- _Directions_: Transcribe exactly the line containing "Given: Select the" and each line after it, through the end of the entries, with nothing before or after.

- _Provided records_:
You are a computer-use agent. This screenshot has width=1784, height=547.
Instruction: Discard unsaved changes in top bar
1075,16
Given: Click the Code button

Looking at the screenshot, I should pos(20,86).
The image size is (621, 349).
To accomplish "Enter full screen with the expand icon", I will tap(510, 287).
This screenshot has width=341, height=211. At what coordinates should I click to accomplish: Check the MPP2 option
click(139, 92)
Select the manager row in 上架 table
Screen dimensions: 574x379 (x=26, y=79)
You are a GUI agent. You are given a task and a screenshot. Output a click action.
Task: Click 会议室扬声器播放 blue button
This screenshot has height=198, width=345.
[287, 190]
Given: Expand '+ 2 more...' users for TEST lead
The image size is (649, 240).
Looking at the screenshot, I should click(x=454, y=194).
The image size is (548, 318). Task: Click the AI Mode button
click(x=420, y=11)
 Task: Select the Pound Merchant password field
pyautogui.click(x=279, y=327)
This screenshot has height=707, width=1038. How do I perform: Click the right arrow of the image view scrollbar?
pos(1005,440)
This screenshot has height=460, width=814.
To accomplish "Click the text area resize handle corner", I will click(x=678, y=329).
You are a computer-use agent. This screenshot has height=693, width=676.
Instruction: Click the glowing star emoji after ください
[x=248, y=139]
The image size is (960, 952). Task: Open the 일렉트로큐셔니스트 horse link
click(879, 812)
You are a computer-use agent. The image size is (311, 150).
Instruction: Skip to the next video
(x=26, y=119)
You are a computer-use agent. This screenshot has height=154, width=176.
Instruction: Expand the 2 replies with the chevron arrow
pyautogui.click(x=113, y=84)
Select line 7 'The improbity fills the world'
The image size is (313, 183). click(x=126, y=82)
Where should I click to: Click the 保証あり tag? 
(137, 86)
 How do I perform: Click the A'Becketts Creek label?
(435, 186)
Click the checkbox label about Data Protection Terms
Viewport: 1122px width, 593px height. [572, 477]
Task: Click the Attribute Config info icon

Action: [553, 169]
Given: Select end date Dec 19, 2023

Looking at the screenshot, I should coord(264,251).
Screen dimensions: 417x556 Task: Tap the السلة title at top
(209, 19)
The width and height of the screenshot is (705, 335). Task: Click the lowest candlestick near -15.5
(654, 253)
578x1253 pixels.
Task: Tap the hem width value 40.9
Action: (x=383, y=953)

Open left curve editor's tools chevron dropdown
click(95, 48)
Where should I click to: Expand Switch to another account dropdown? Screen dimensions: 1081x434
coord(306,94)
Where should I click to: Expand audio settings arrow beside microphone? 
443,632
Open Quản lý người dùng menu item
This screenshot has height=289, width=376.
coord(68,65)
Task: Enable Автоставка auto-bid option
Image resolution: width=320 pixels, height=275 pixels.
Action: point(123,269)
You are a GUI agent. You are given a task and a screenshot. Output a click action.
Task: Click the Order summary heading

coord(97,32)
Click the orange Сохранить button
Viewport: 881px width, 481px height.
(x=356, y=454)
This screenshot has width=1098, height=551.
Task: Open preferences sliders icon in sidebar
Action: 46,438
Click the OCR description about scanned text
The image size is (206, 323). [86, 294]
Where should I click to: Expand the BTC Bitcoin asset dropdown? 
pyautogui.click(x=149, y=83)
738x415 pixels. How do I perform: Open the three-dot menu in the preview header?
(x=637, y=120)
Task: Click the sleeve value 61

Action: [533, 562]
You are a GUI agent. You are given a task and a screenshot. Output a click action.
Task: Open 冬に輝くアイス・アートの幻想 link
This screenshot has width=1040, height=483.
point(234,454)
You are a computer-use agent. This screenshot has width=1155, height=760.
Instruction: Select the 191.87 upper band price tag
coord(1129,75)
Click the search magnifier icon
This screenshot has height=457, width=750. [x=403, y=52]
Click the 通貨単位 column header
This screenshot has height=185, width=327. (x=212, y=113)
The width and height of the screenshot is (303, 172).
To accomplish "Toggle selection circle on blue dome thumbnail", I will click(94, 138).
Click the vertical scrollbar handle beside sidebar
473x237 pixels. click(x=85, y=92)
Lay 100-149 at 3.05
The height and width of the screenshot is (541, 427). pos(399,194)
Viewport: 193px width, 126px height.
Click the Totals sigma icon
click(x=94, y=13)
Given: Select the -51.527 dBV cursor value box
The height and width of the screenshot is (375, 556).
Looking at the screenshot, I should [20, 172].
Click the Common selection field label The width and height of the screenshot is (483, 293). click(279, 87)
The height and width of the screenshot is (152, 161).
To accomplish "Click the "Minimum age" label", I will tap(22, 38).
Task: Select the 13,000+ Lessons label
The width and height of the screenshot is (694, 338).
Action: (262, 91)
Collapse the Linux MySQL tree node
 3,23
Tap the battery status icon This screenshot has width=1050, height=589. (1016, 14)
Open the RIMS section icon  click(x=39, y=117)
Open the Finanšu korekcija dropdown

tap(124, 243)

- _Problem solution_:
Given: Select the -51.527 dBV cursor value box
The height and width of the screenshot is (375, 556).
Looking at the screenshot, I should [20, 172].
Click the Common selection field label The width and height of the screenshot is (483, 293). click(279, 87)
The height and width of the screenshot is (152, 161).
To accomplish "Click the "Minimum age" label", I will tap(22, 38).
Task: Select the 13,000+ Lessons label
The width and height of the screenshot is (694, 338).
Action: (262, 91)
Collapse the Linux MySQL tree node
 3,23
Tap the battery status icon This screenshot has width=1050, height=589. (1016, 14)
Open the RIMS section icon  click(x=39, y=117)
Open the Finanšu korekcija dropdown

tap(124, 243)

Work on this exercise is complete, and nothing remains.